First of all the rapid end of the economic recovery and a political system and society that are at the mercy of financial markets that continue to go nuts. Moreover, deep cuts in one of this continent’s greatest accomplishments, the European welfare state.
But the biggest victim of this development is a generation of young Europeans who live in insecurity due to mass unemployment, increasing poverty, a massive debt burden and half-hearted political responses to the economic, financial and environmental crises. Unfortunately, it is no wonder that their trust in politics and public institutions has reached a new low-point.
It was clear for many economists and other people that Europe won’t save its way out of this crisis. The failure of Europe’s economic strategy manifests itself especially in Spain, a role model for Europe’s failed austerity approach. Two Nobel-prize winning economists make a point on this: While Paul Krugman recently wrote an interesting blogpost about the Spanish misery (“Insane in Spain“), Joseph Stiglitz warned during his visit in Vienna that Europe is on its way to economic suicide.
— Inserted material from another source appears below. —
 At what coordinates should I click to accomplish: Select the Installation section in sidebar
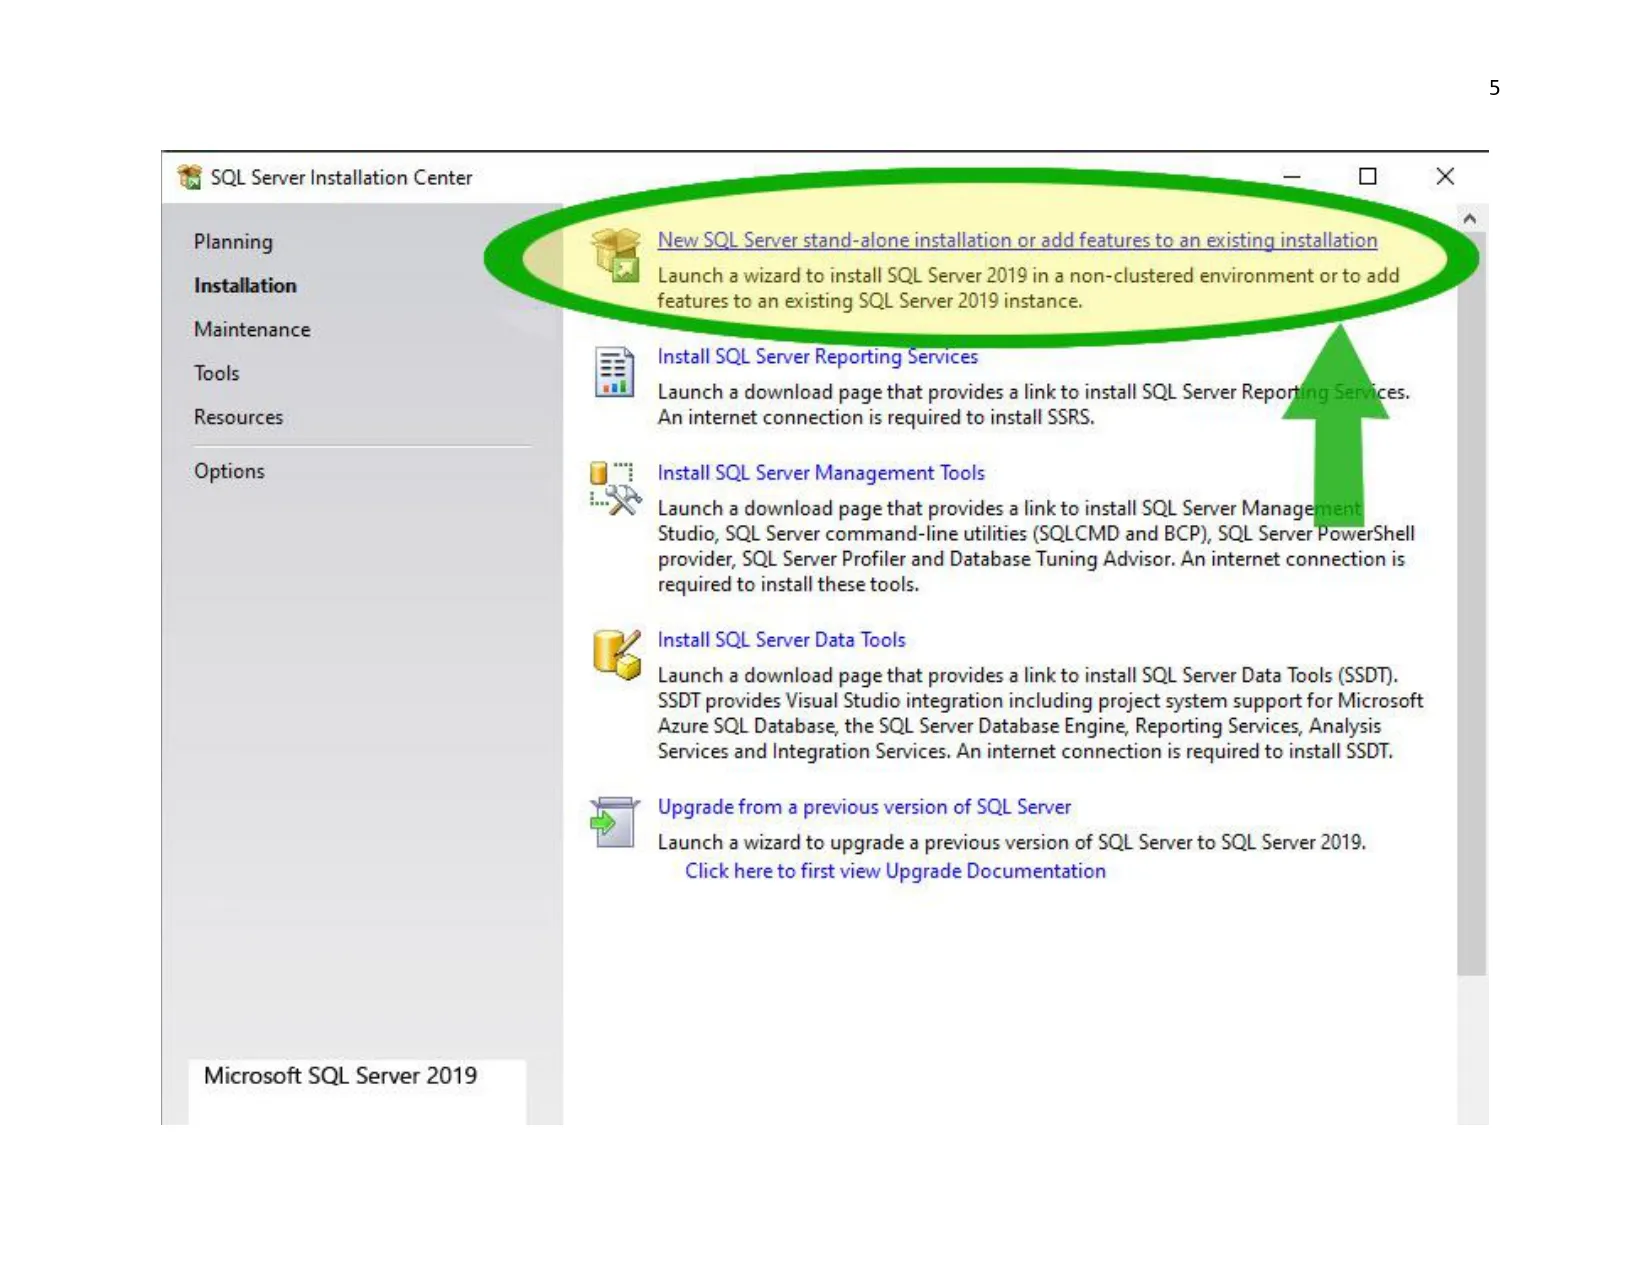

“There has never been any successful austerity program in any large country. The European approach definitely is the least promising. I think Europe is headed to a suicide. The problem is that with the euro, you’ve separated out the government from the central bank and the printing presses and you’ve created a big problem.
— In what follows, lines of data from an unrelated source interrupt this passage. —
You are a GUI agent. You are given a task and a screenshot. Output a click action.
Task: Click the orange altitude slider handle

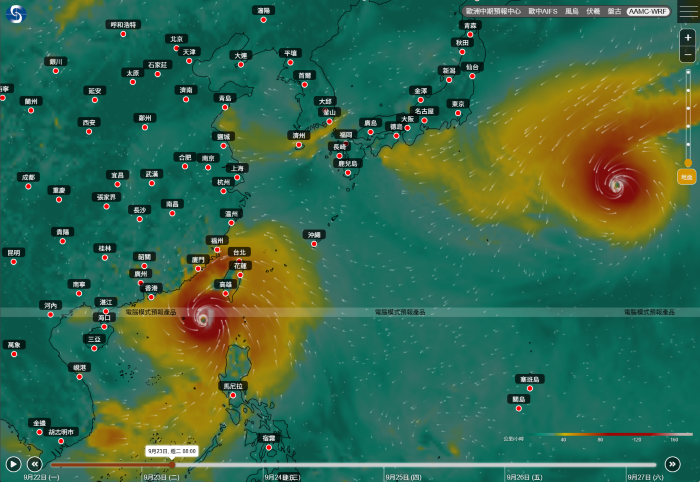pos(687,161)
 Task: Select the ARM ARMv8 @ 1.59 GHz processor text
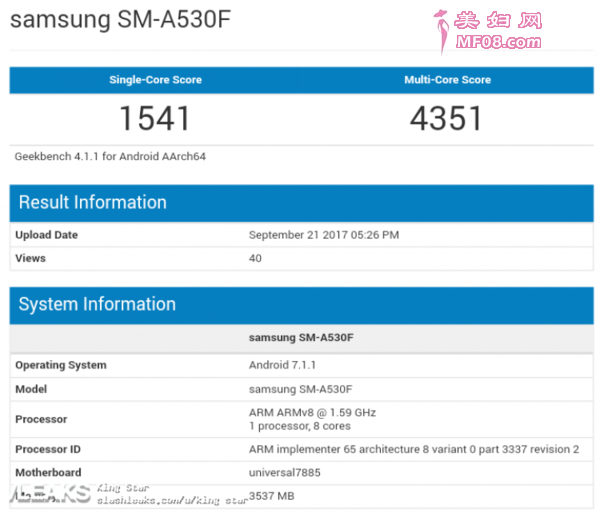[312, 412]
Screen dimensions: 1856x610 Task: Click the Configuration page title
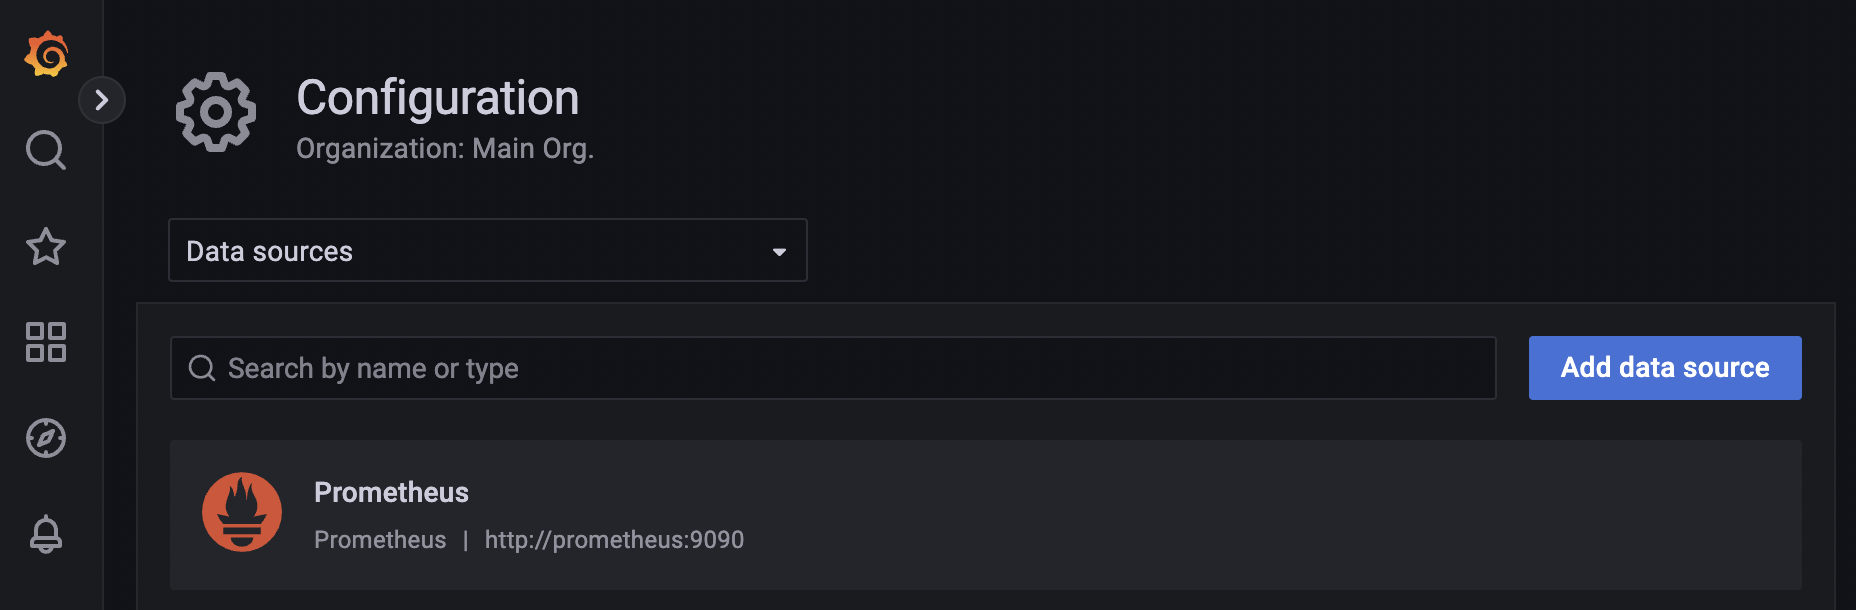(x=437, y=98)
Austerity combined with the constraints of the euro are a lethal combination. The austerity approach will lead to high levels of unemployment that will be politically unacceptable and will make deficits get worse. What you are doing is destroying the human capital, you are creating alienated young people.” (Joseph Stiglitz)
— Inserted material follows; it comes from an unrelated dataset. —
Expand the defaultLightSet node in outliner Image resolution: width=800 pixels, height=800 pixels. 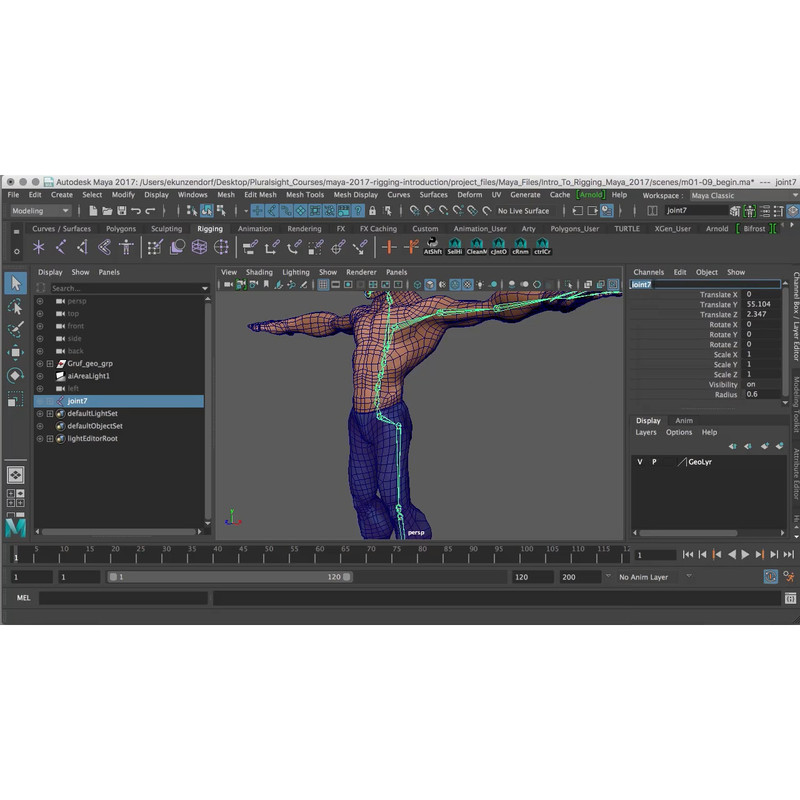tap(49, 413)
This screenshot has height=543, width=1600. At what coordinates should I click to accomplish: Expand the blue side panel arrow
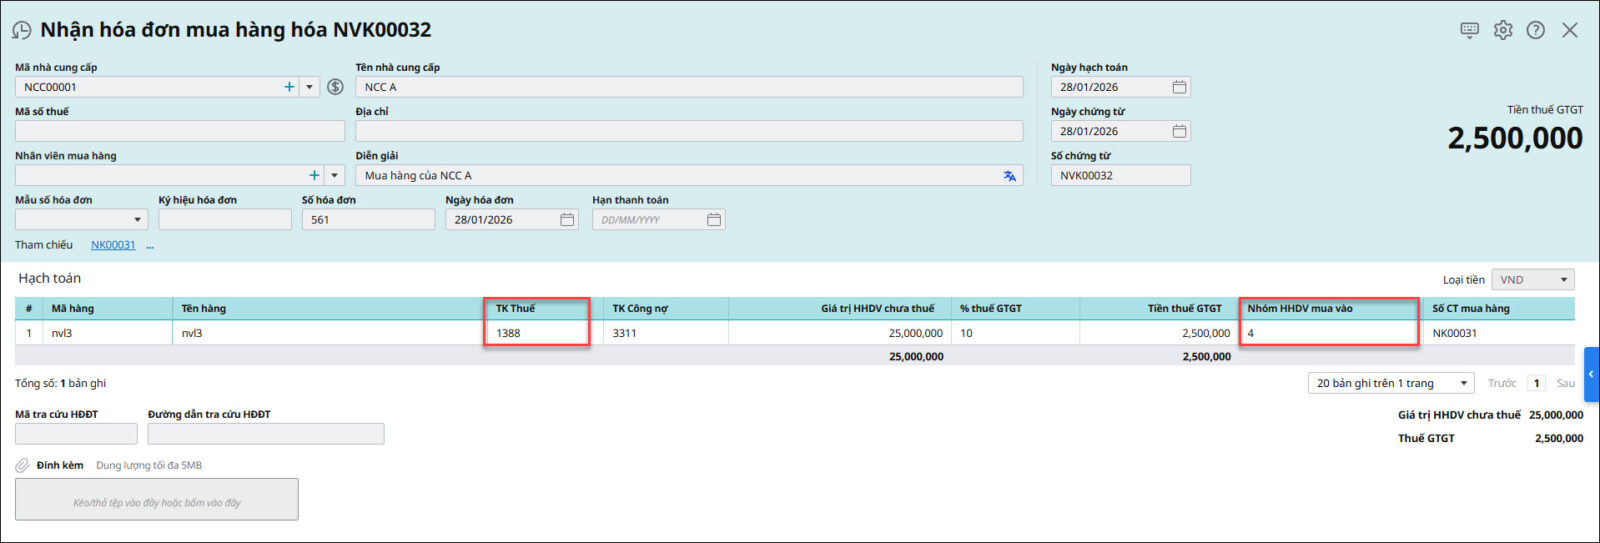tap(1591, 374)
Paul Krugman (New York Times) and Martin Wolf (Financial Times) also tried to quantify the economic consequences of Europe’s austerity policy. Despite using different approaches for exploring this question, both have basically performed regression analyses of the euro area countries’ GDP changes against the size of their fiscal tightening. The results of their analyses not surprisingly confirm the wrong way that the European economic policy has taken.
According to Wolf there are no signs that the spending cuts have any positive effects on overall business confidence and economic growth that would mitigate the direct, negative effects on economic growth. In contrast, it is shown that small cuts led to recessions and large cuts led the economic depressions.
Similarly, Krugman showed that every Euro saved due to austerity measures only translates into a 0.4 Euro lower deficit. So, it becomes clear that Europe can’t save its way out of the crisis but instead has deepened its crisis due to the enormous spending cuts. While those spending cuts only resulted in low deficit reductions and didn’t calm the financial markets, they increased unemployment and other social problems among the European population.
Europe’s austerity approach has failed. It is time to head into a different direction, to hold the people who have caused this crisis accountable and to fuel the economy with investments and green growth. In this regard, it will be important not only to look at the Maastricht criteria and other economic indicators but also to address the growing social imbalances and ecological problems!